» **Problem statement**
Copy out every line of the records below word for word, omitting the pictures.

» **Data extract**
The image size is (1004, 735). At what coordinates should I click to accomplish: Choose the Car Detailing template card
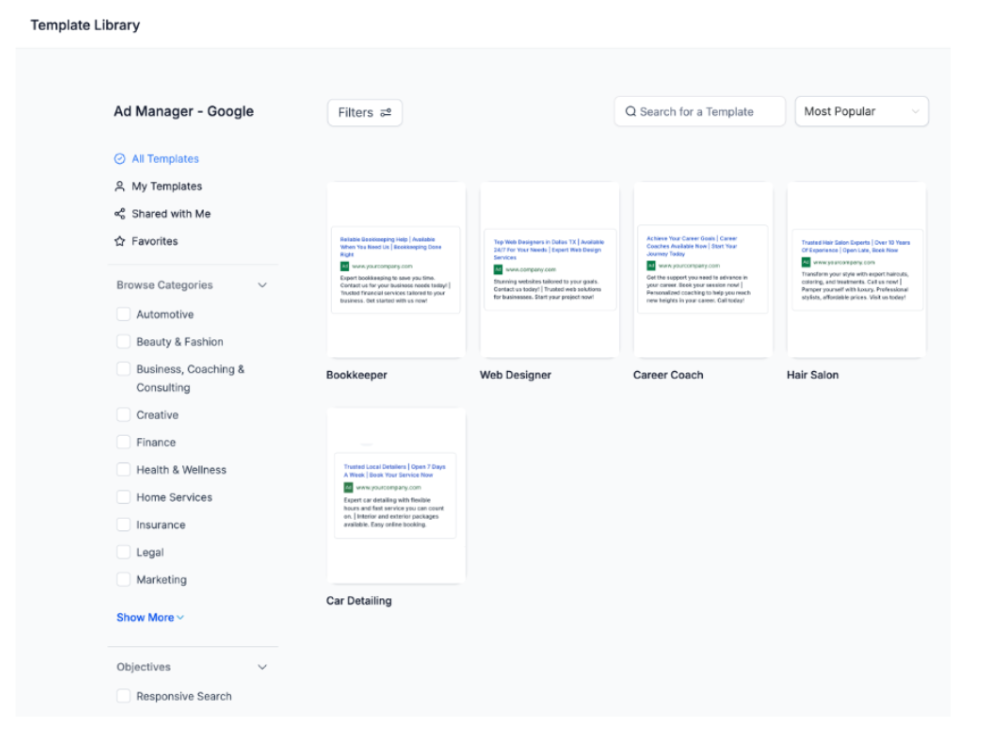click(x=396, y=496)
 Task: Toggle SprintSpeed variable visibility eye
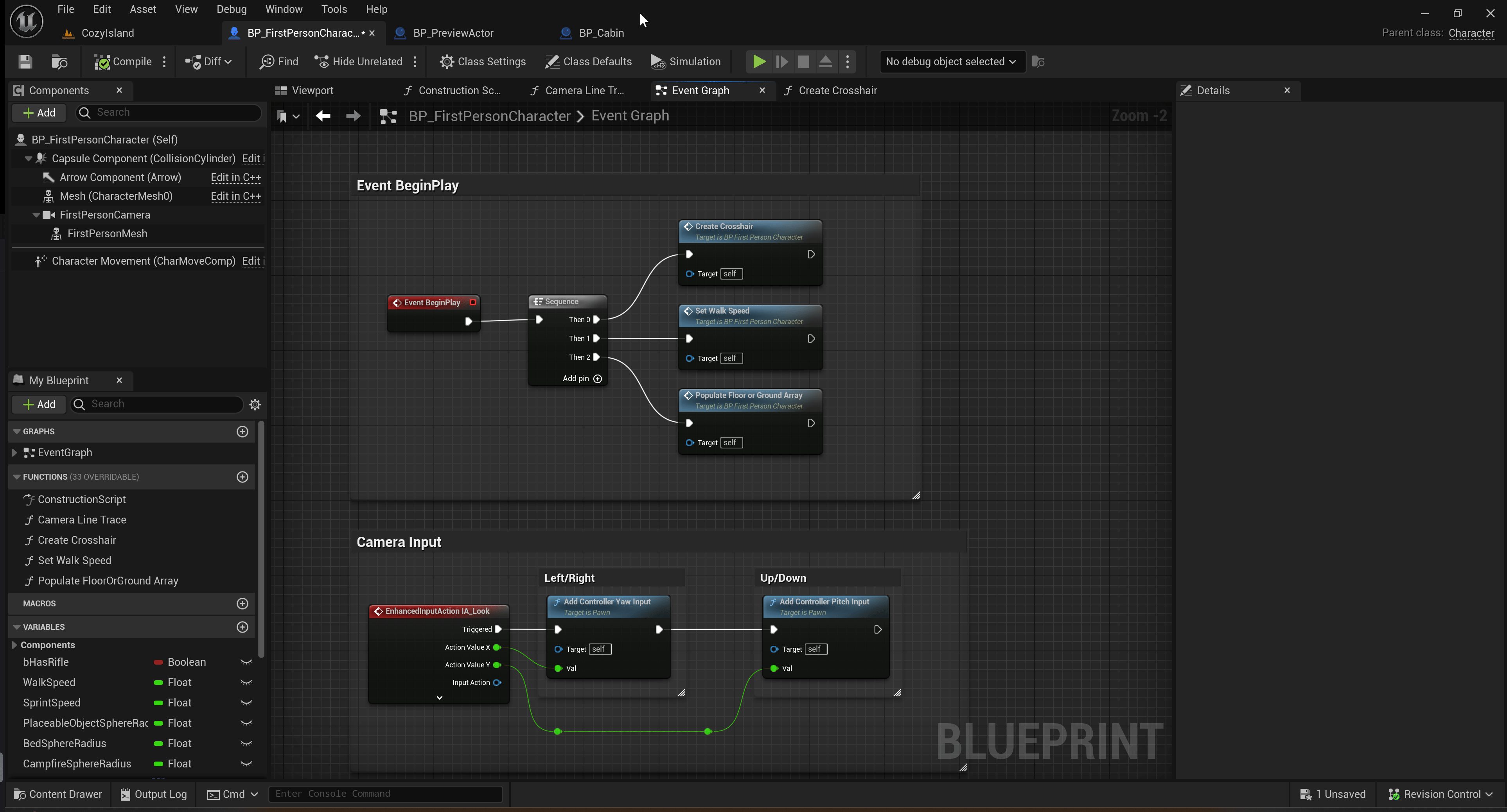point(246,703)
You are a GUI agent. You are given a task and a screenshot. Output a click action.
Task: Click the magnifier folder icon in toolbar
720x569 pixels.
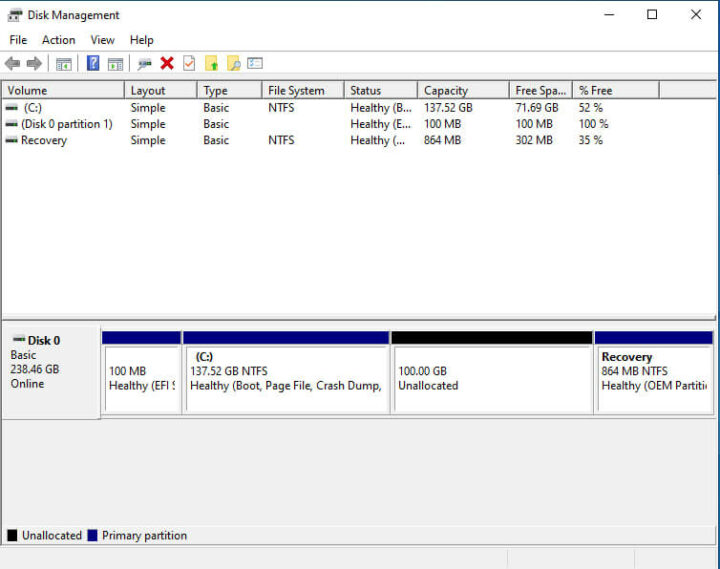tap(234, 64)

» **Solution to this task**
The image size is (1004, 735). At what coordinates should I click to accomplish: Choose the Car Detailing template card
click(x=396, y=496)
 Task: Toggle SprintSpeed variable visibility eye
point(246,703)
You are a GUI agent. You are given a task and a screenshot. Output a click action.
Task: Click the magnifier folder icon in toolbar
720x569 pixels.
tap(234, 64)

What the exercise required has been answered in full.